While Spain can provide some guidance about cultivation practices, vineyard development and winemaking, Hellman also stressed that Texas can’t simply copy how it’s done there. “I think it’s a big mistake to totally emulate another wine region of the world,” he said. “We’re not making Spanish Tempranillo, we’re making Texas Tempranillo.”
Yet the state’s style is still very much open to debate. Jim Johnson, who worked with Joe Heitz at Heitz Wine Cellars in the early ’90s before coming to Texas and founding Alamosa Wine Cellars in San Saba, Texas, said the state’s wineries should be focusing on making the best possible wines rather than trying to create a state style. “I think that’s the best a consumer can hope for,” he said. “I think each winery is best served by making its best style and sticking with it.”

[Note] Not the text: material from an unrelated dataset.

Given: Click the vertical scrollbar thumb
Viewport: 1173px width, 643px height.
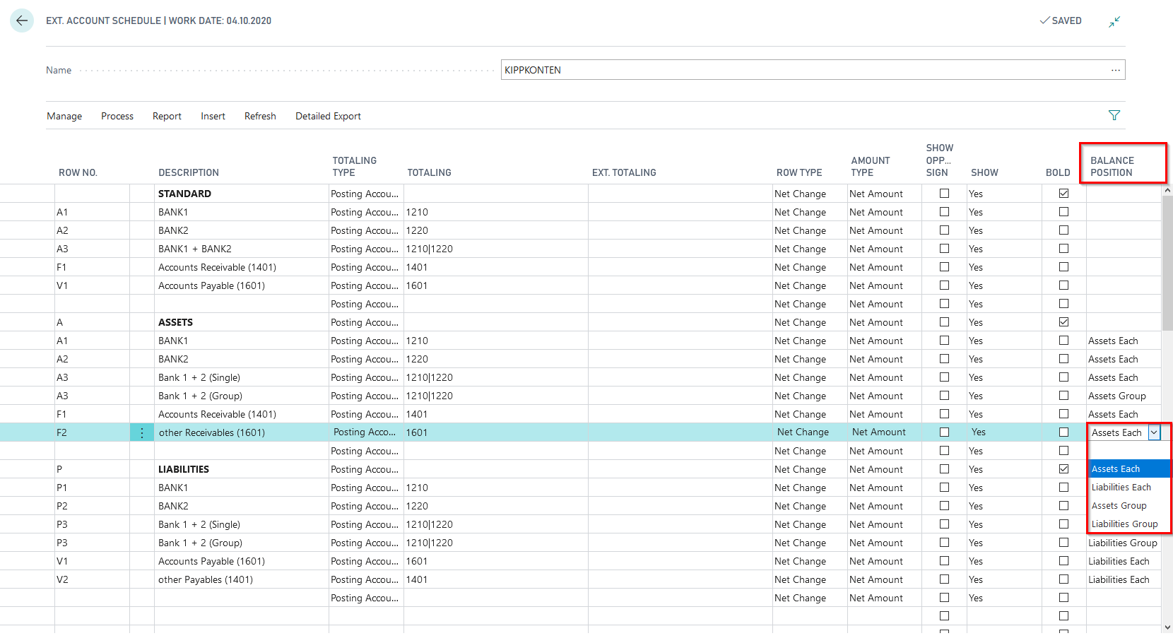Looking at the screenshot, I should (x=1167, y=261).
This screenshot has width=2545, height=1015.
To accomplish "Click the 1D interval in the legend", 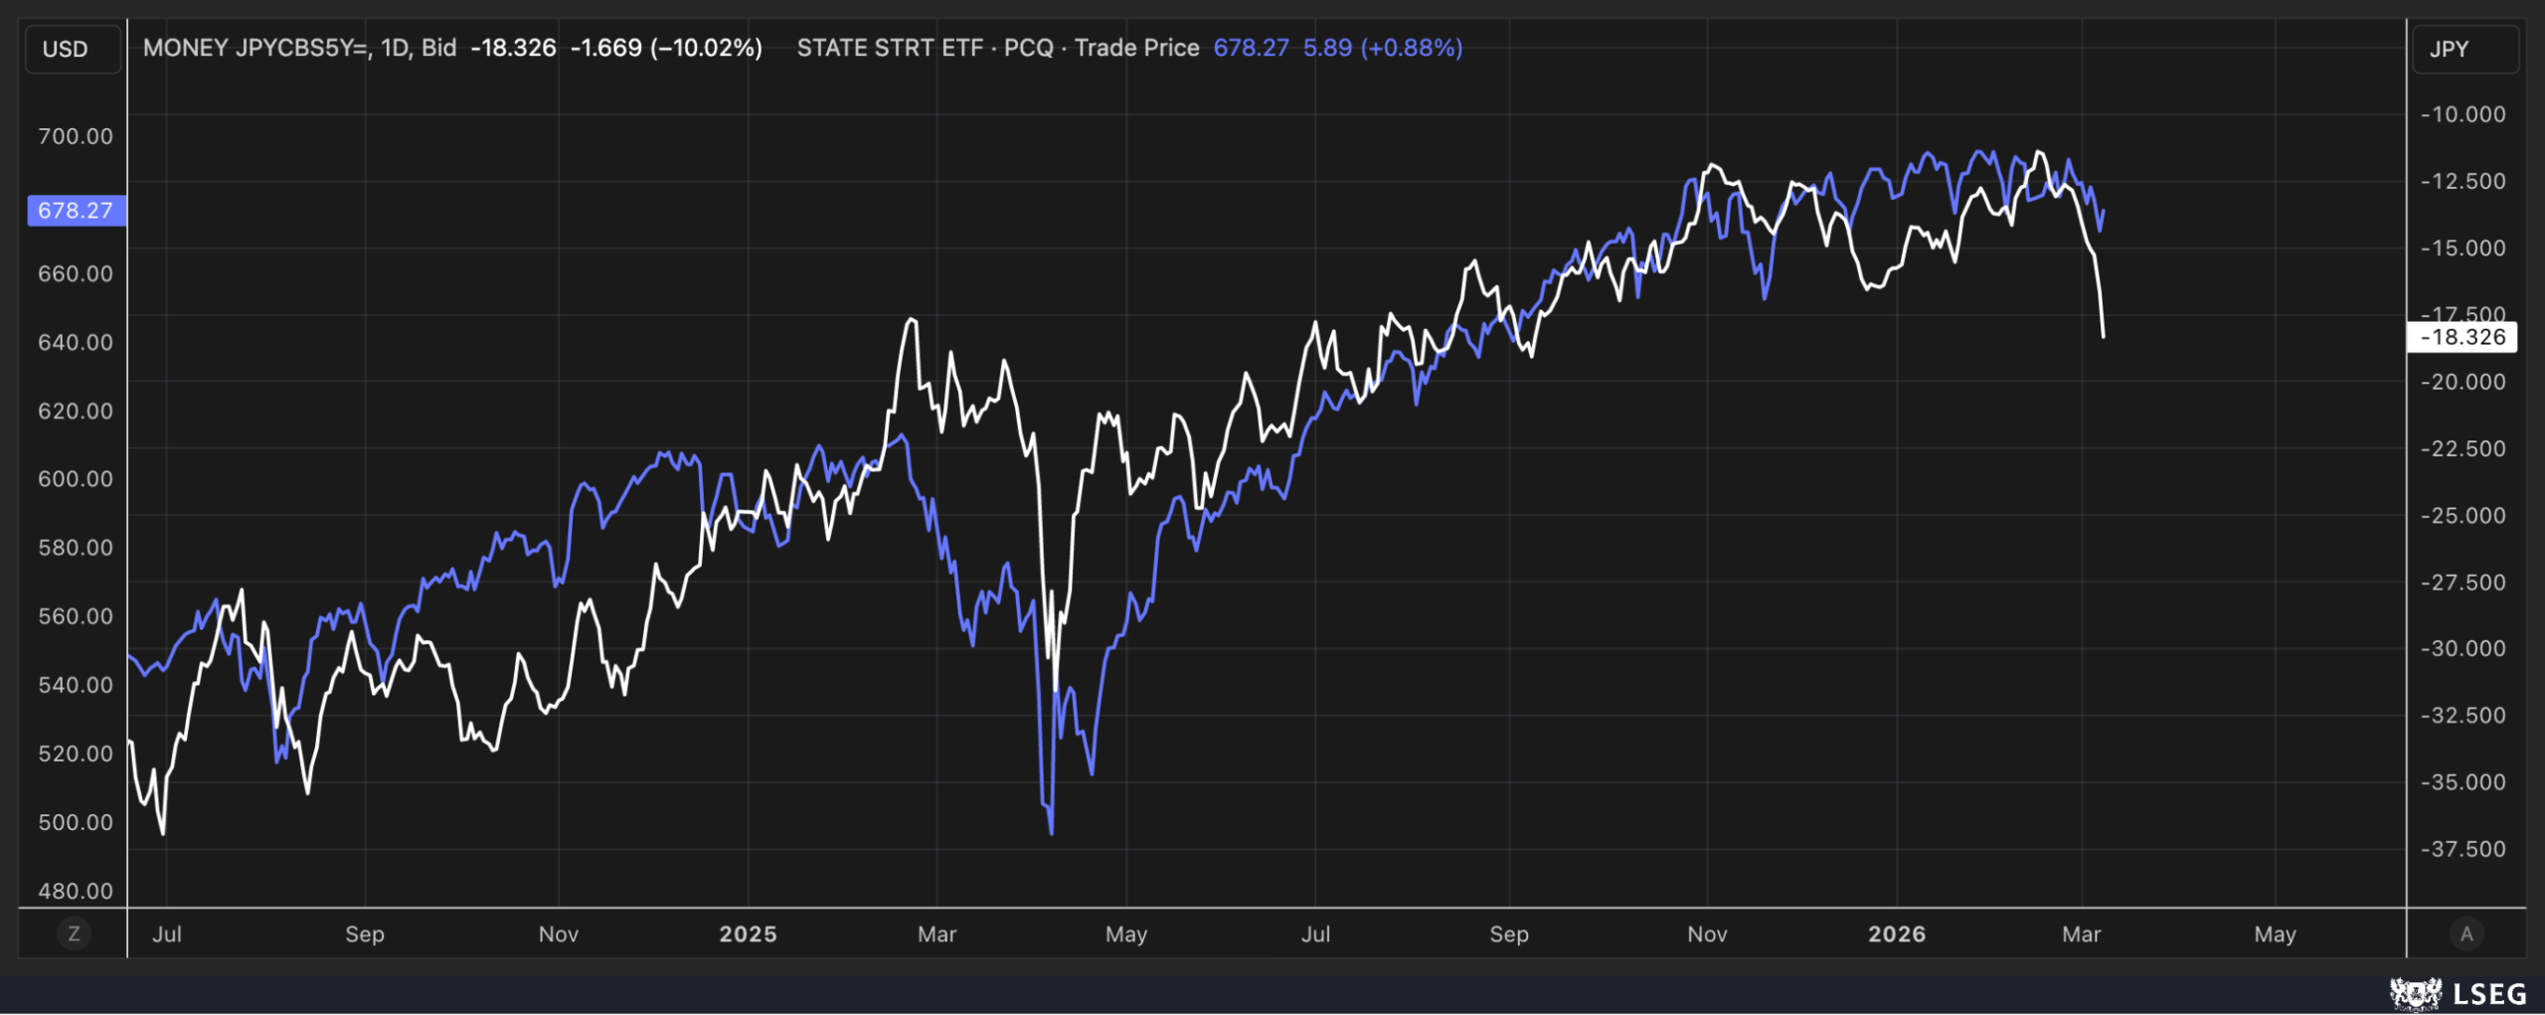I will 395,48.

Dan Gatlin, winemaker and founder of Inwood Estates Vineyards readily admits to often holding contrarian views about winemaking and grape growing in the state. He criticized what he sees as winemaking geared toward early release and competitive honors. “We’re all under so much pressure to release a wine and win a medal, which in my mind is completely idiotic,” he said.
Gatlin also is a firm believer in reducing vine yield to achieve grape quality. He said drastically cutting crop load has helped him grow grapes in the warmer Hill Country area in the center of the state that he believes have quality equaling the best of the High Plains. “If I told you what my target yields are you’d die,” he told the audience comprised largely of growers. “They’re low. They’re painfully low.”
He said in his Cabernet Sauvignon vineyards near Austin, Texas, he sees “really great” quality at 2 tons.